中小業者の廃業・撤退、まだ記憶に新しい大混乱

 その経過措置期間切れが半年後に迫った2005年10月末。「念のため」と考えて、経済産業省に「PSE法の規制対象に中古品も含まれるか」と問い合わせたのが、リサイクル業大手のハードオフコーポレーションだ。

 だが、同社によると、経済産業省の担当官は「追って連絡します」と即答できなかった。同法の規制対象に「中古品が含まれる」との意外な回答が経済産業省から届いたのは、実施まで3カ月も残っていない2006年1月半ばになってから。

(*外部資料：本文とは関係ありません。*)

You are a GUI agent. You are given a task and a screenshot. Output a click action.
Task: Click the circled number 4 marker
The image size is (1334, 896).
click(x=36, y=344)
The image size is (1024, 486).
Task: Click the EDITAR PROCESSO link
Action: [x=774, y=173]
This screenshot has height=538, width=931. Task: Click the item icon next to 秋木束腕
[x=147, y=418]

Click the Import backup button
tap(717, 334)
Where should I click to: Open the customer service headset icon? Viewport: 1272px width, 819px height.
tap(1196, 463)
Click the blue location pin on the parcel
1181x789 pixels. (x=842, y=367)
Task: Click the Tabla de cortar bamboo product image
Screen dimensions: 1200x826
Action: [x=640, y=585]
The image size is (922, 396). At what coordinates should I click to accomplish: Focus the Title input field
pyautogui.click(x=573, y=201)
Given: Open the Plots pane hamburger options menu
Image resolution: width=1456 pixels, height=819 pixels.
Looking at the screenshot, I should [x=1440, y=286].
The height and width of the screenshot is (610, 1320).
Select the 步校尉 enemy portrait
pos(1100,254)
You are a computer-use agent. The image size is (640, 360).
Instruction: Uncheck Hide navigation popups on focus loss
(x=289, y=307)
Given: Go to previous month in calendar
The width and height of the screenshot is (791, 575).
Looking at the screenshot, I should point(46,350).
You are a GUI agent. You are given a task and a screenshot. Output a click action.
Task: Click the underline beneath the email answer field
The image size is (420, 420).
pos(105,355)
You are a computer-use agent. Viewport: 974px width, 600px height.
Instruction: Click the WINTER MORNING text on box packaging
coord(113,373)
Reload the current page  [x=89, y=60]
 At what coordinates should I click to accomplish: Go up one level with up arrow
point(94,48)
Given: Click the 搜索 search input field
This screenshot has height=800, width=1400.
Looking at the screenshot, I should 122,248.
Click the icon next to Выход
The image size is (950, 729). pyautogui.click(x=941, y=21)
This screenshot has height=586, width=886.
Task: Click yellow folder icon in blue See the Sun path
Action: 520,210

あまりの猶予の無さに驚いたハードオフは、中古品の買い取り停止と早期の在庫処分を決断、各店舗に告知を張り出した。

 混乱は広がり、体力のない中小業者で解雇や廃業・撤退が続出した。東京・秋葉原の中古オーディオ専門店の清進商会も、まともに荒波を受けた販売業者の1つだ。清進商会は、「検査体制の整備など中小業者の体力では不可能だ」(店主の小川進さん)と判断。思い切って在庫を減らし、2人いた従業員を解雇した。さらに、半分の広さしかない店舗に移転した。

 一方、静岡県に本拠を置く別の大手、生活創庫は、販売をやめ、レンタルで対応する方針を打ち出した。

 消費者運動にも火がついた。音響機器や楽器には代替可能な新製品が乏しく、ビンテージものは貴重だと、音楽家の坂本龍一さんらがPSE法反対の署名運動を繰り広げる事態が起きたのだ。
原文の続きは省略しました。